__Texte fourni__
**********
Il parle au peuple. Aux grandes foules les grands mots ; et aux grands mots les grands remèdes. Ces symboles ne font pas qu’il ait vu seulement ce qu’il y avait à faire. Le promoteur du drame national débute par Cromwell, du drame historique par Hernani, et pousse jusqu’au drame social avec Angelo. Je sais qu’Angelo[56], c’est « la femme… toute la femme », à moins que ce ne soit plus simplement un mélodrame à couloirs, corridors et portes secrètes, et que cette œuvre sociale — en dépit de ses tirades déclamatoires, où ceux qui sermonnent la société sont les moins qualifiés sermonneurs et où il est enfin avéré que la seule créature aimante, héroïque et douloureuse est la fille de joie, la pauvre excellente fille de joie, ainsi nommée par une lamentable antiphrase — n’apparaisse, en fin de compte, comme une médiocre reprise de Marion de Lorme ou plutôt comme une imitation assez réjouissante de Catherine Howard, représentée un an plus tôt, qui n’affichait pas de telles prétentions, et se contentait d’être un drame « extra-historique » avec sérénité[57]. Par une singulière coïncidence, à l’instant que Victor Hugo incline à prendre son bien où il le trouve, chez Dumas et les auteurs voisins[58], sa dissertation préliminaire est plus ambitieuse, didactique, politique et symbolique. Décidément, il faut chercher ailleurs des idées précises sur le drame moderne. « Des mots, des mots… », dit Hamlet, père de ceux qui vont gonflant sur le théâtre leurs homélies lyriques et métaphysiques. Que Dumas ait lu la préface de Cromwell, je ne saurais l’affirmer, quoiqu’il en fasse une fois mention[59] ; que, hormis la ruine des règles de la tragédie, il y ait entendu quelque chose et en ait tiré quelque fruit, on le peut nier en toute assurance.
**********
__Données__

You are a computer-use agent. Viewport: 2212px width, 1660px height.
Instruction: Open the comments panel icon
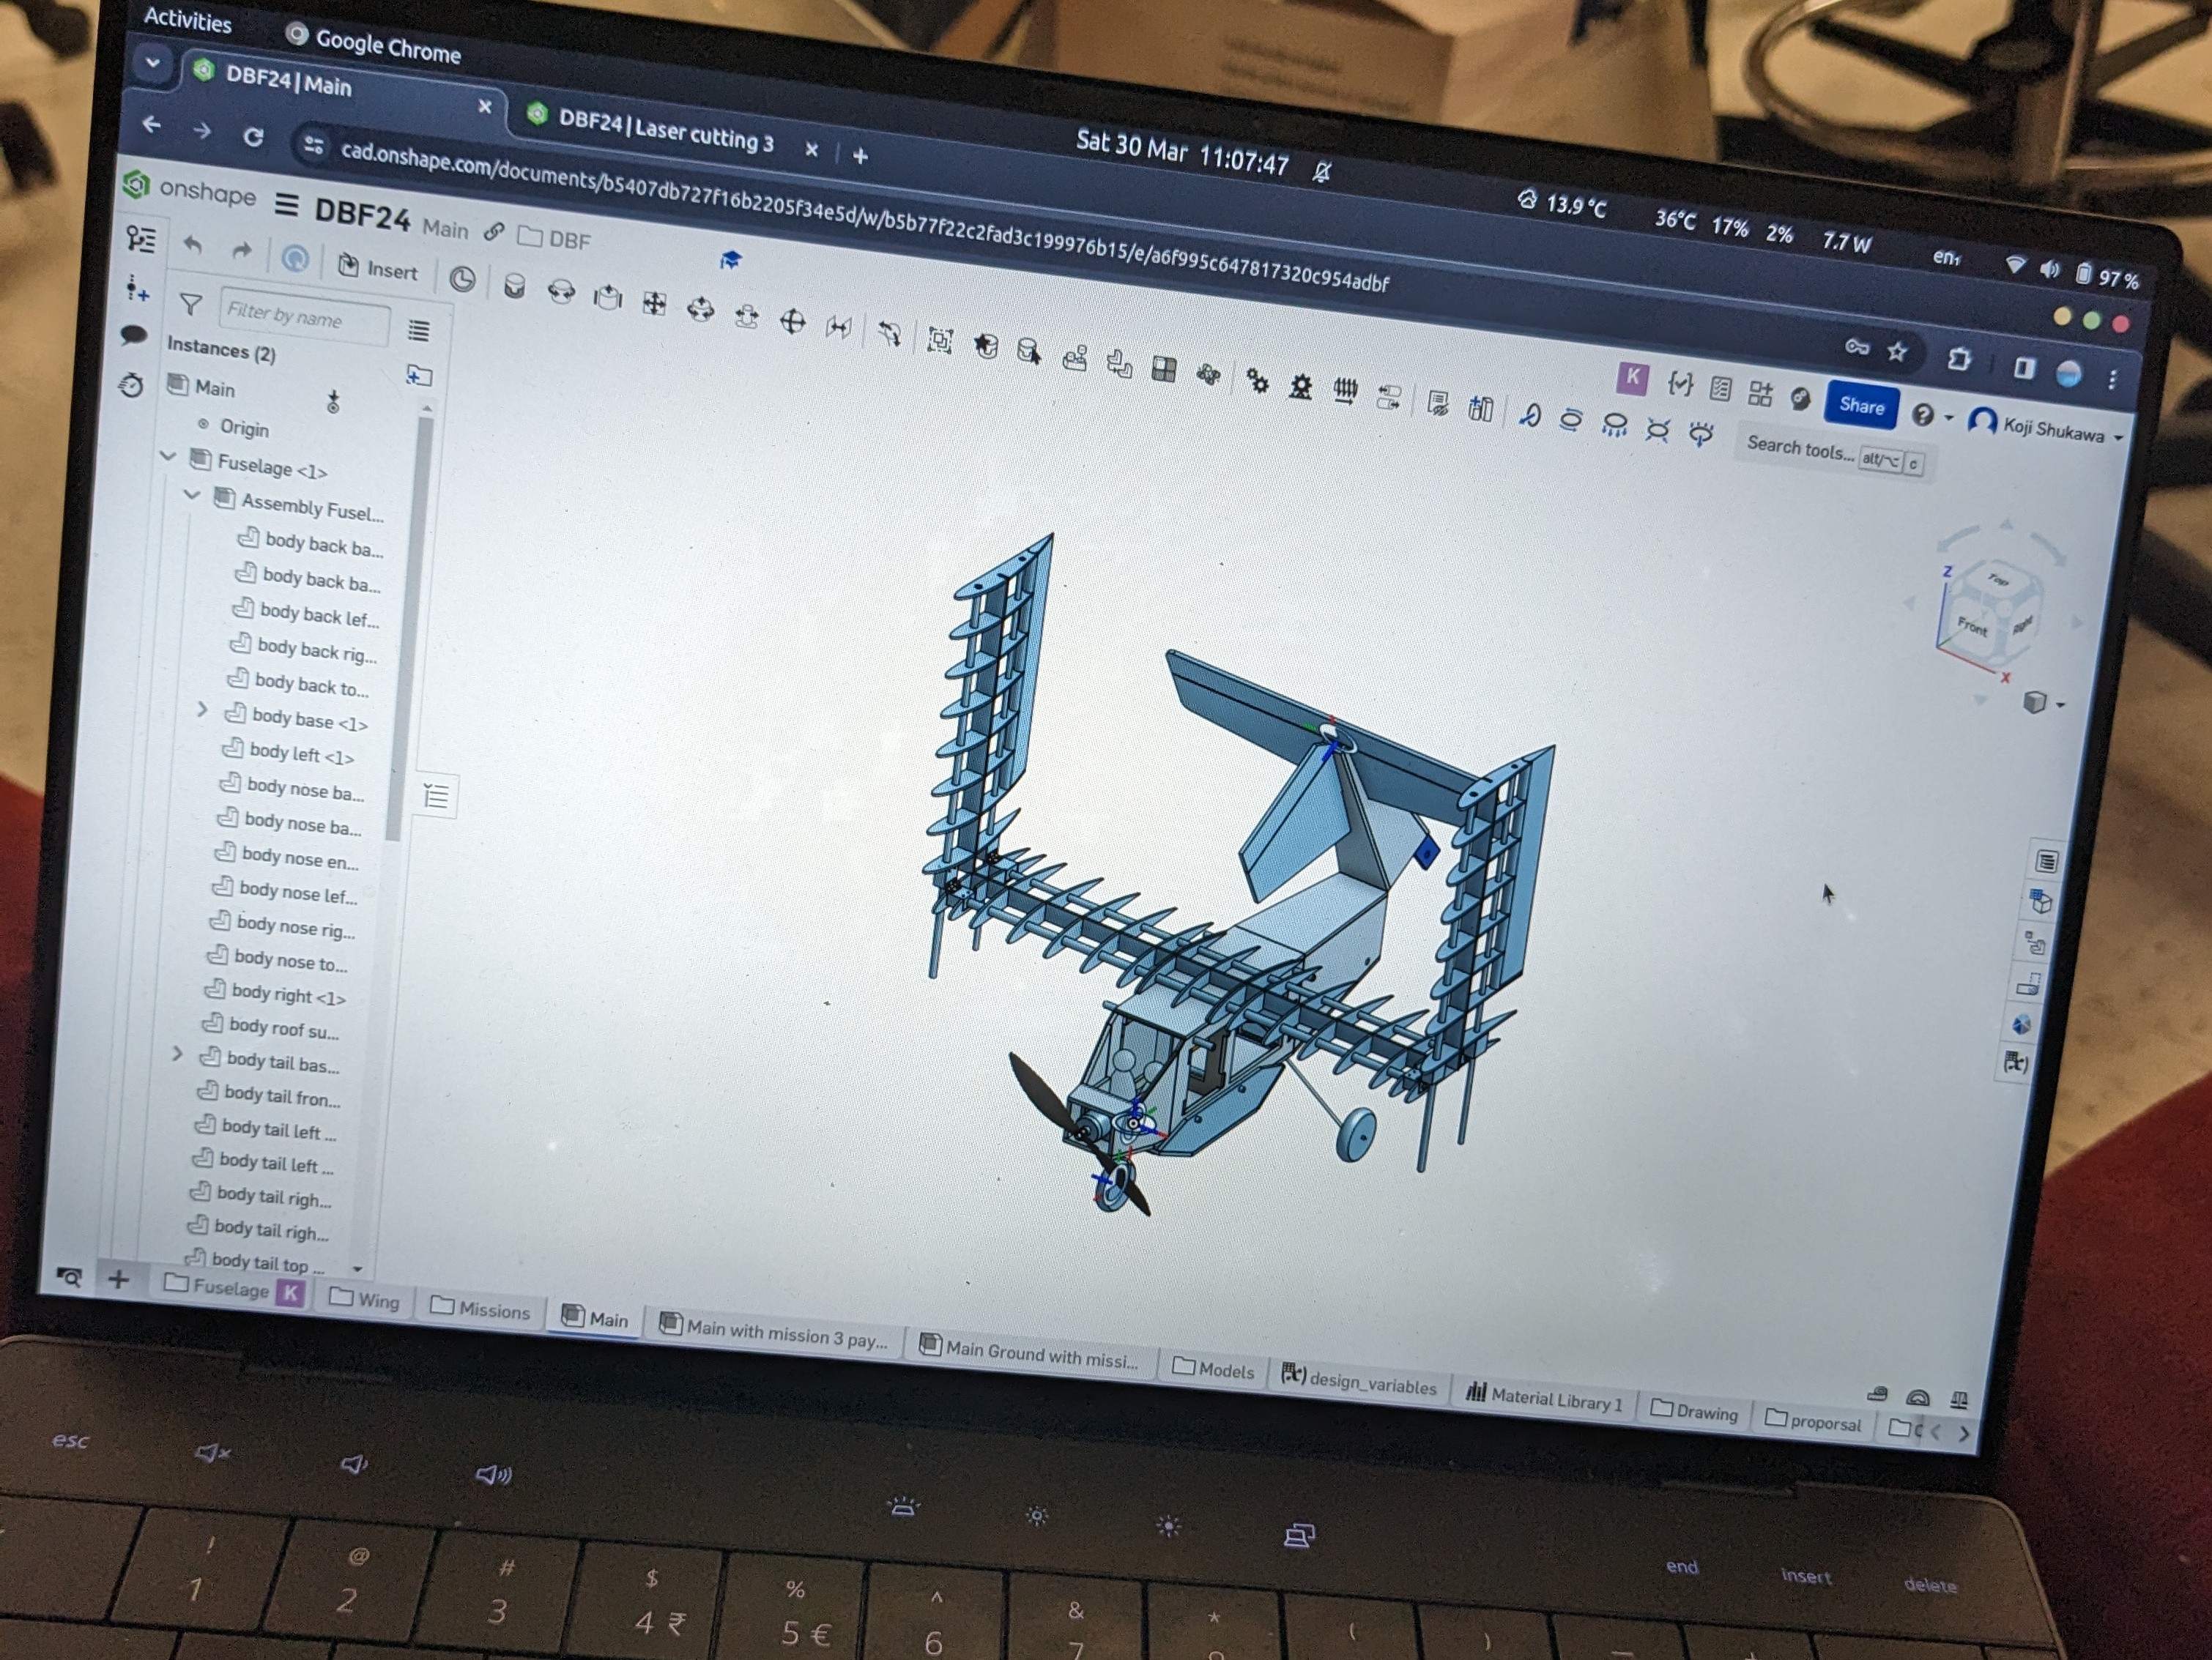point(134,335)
**********
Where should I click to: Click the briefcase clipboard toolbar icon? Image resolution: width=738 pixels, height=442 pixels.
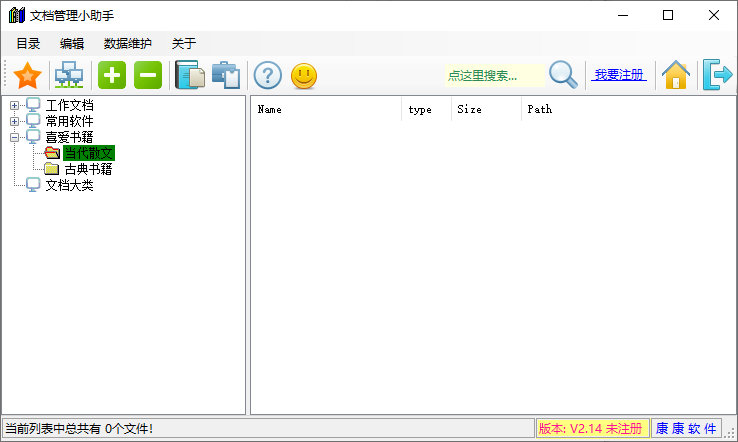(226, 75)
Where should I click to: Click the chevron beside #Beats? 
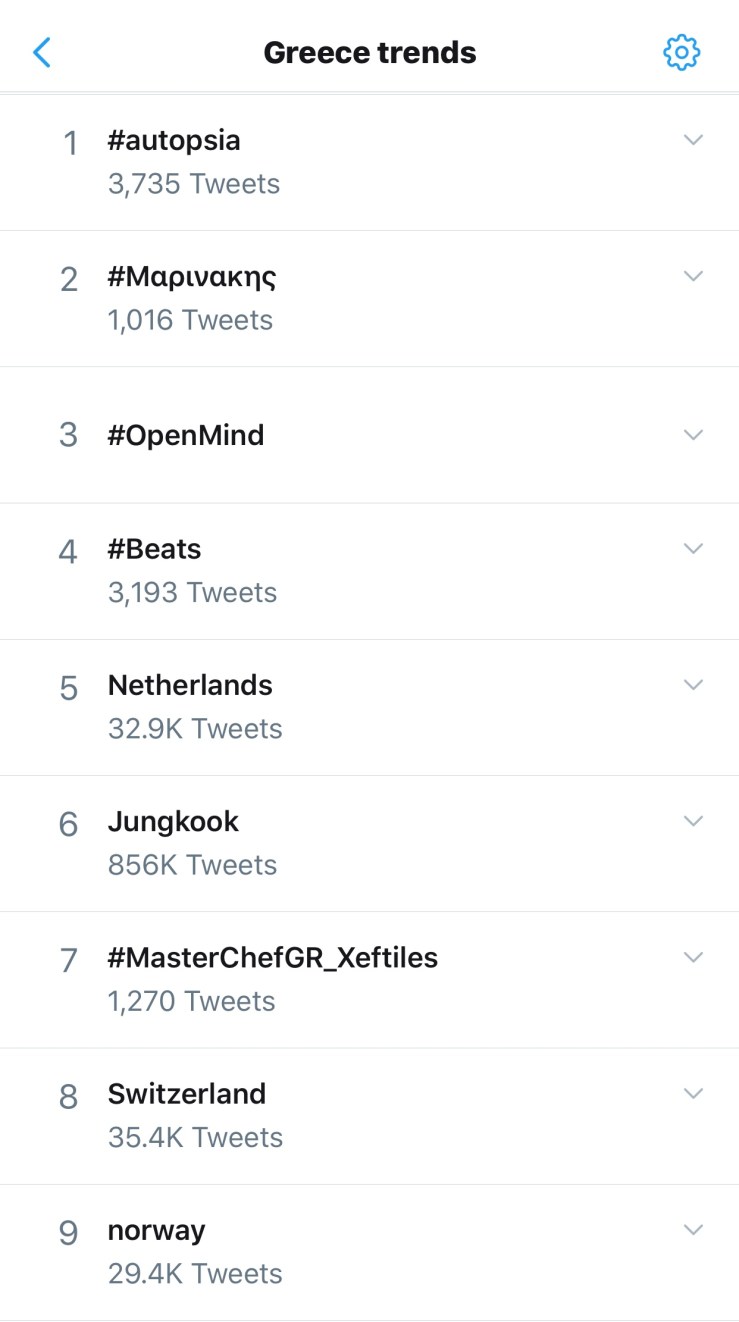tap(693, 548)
**********
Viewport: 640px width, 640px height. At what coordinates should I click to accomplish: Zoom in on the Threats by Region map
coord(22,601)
**********
__Consigne écrite__
Reprenez le texte critique sur le drame de Victor Hugo et de Dumas, et poursuivez-le après sa dernière phrase.

__Production attendue__
On accordera qu’en Cromwell même il n’a pas dû rencontrer un ferme appui. Je passe. D’une théorie révolutionnaire sort un centon d’écolier, où Shakespeare, Corneille, Molière, Racine s’étonnent de se rejoindre ; telles les victimes de Matalobos. C’est l’application d’un vers de la pièce :

Avec la tragédie unir la mascarade[60].

Et c’est aussi le premier point à noter. Hugo ne manque pas de mémoire, non plus que Dumas. Seulement, il s’attache encore davantage aux aubaines de ses souvenirs. Il coupe les scènes empruntées, les quitte et y revient, et ne les lâche plus. Le monologue d’Auguste est repris à toute heure du jour et de la nuit[61]. Deux vers de Corneille s’espacent en deux longues pages[62]. C’est la seconde remarque à retenir. Cromwell n’est pas, comme on l’a dit, un accident de composition, mais le premier résultat de cette faculté d’agrandissement et d’accumulation que Victor Hugo apportait au théâtre, de son propre fonds, et sous l’influence de Walter Scott. La peinture de l’individu tournait d’abord à l’énorme. N’ayant point le génie dramatique, jamais il n’arrivera à se réduire aux justes proportions du drame. Dumas conte qu’après la première lecture de Marion de Lorme chez Devéria, se trouvant assis à côté du baron Taylor, qui lui demandait ce qu’il en pensait, il répondit que l’auteur avait fait sa meilleure pièce[63]. En effet, au point de vue scénique, aucun progrès ne se manifeste depuis Marion de Lorme jusqu’à Ruy Blas. La trame de Lucrèce Borgia semble plus serrée : nous verrons tout à l’heure par quel heureux hasard. Hugo est un voyant, dénué de logique et de mesure.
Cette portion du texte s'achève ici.